以PD-1/PD-L1抗体为代表的免疫检查点抑制剂（Immune checkpoint inhibitors，ICIs）在多种癌症得到广泛应用，但该疗法只在少数病人中引起持续的免疫应答，总体响应率偏低。最近研究表明，当癌细胞表面的PD-L1被抗体阻断时，细胞仍然会将胞内的PD-L1重新转运到表面，以保持一种稳定状态继而实现免疫逃逸。因此，寻求有效策略将癌细胞的PD-L1持久性阻断或完全抑制其表达将是提高该疗效的一种更有效策略。
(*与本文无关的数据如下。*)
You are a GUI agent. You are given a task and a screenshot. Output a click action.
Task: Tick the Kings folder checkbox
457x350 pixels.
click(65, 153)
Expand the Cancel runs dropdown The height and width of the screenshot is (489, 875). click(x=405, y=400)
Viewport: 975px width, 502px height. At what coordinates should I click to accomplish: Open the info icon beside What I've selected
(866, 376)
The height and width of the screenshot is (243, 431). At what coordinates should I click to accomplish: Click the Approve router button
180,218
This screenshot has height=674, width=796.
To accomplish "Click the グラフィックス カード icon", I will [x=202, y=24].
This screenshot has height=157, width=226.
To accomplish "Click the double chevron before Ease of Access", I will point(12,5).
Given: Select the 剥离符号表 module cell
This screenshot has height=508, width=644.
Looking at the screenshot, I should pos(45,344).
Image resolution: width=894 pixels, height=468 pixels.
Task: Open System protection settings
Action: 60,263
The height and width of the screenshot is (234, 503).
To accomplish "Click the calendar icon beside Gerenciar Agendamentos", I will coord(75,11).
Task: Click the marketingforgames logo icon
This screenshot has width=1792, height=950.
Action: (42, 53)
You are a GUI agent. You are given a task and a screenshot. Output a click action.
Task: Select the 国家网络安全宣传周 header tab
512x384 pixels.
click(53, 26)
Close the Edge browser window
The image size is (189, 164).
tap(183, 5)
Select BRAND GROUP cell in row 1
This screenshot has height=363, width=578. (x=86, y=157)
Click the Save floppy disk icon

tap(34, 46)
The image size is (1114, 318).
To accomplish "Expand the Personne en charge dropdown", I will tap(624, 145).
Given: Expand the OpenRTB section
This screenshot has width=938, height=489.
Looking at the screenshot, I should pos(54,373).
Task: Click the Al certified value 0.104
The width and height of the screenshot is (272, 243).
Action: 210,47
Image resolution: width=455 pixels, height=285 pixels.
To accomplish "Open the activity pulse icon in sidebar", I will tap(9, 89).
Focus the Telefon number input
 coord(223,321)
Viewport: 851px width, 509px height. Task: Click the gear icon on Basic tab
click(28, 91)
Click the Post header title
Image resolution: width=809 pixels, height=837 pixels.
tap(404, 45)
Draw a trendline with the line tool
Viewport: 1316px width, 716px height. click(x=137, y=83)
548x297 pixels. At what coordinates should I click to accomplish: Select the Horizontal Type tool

　　近日，福建省孟超肝胆技术联合创新重点实验室刘小龙教授课题组构建了一种高效递送CRISPR/Cas9的腺病毒载体(sgCas9-AdV)，实现了肿瘤细胞PD-L1基因的永久性编辑，在小鼠Hepa 1-6肝癌细胞系中编辑效率高达78.7%。该成果在《Advanced Science》发表了题为“Silk-Gel Powered Adenoviral Vector Enables Robust Genome Editing of PD-L1 to Augment Immunotherapy across Multiple Tumor Models”的研究论文。

　　将sgCas9-AdV包覆进可注射的丝蛋白凝胶中(SgCas9-AdV/Gel)，不仅能够使得sgCas9-AdV长时间滞留肿瘤组织中，还能使其不受宿主免疫系统的清除，从而提高其在肿瘤组织中的基因转导效率。
　　sgCas9-AdV/Gel通过基因编辑显著降低肿瘤PD-L1表达丰度，进而成功阻断PD-1/PD-L1免疫抑制信号通路，激活T细胞介导的特异性抗肿瘤反应。单次注射sgCas9-AdV/Gel能够完全抑制Hepa 1-6肿瘤生长并引起特异性抗肿瘤免疫应答。此外，sgCas9-AdV/Gel也成功扩展到其它肿瘤模型当中，在对PD-L1抗体疗法响应率低的CT26结肠肿瘤模型中，sgCas9-AdV/Gel也能够有效抑制肿瘤进展；在高度侵袭性的原位4T1小鼠乳腺肿瘤模型中，该治疗体系显著延缓了原发肿瘤的生长，并产生了抗肿瘤复发/转移的持久、系统性免疫应答。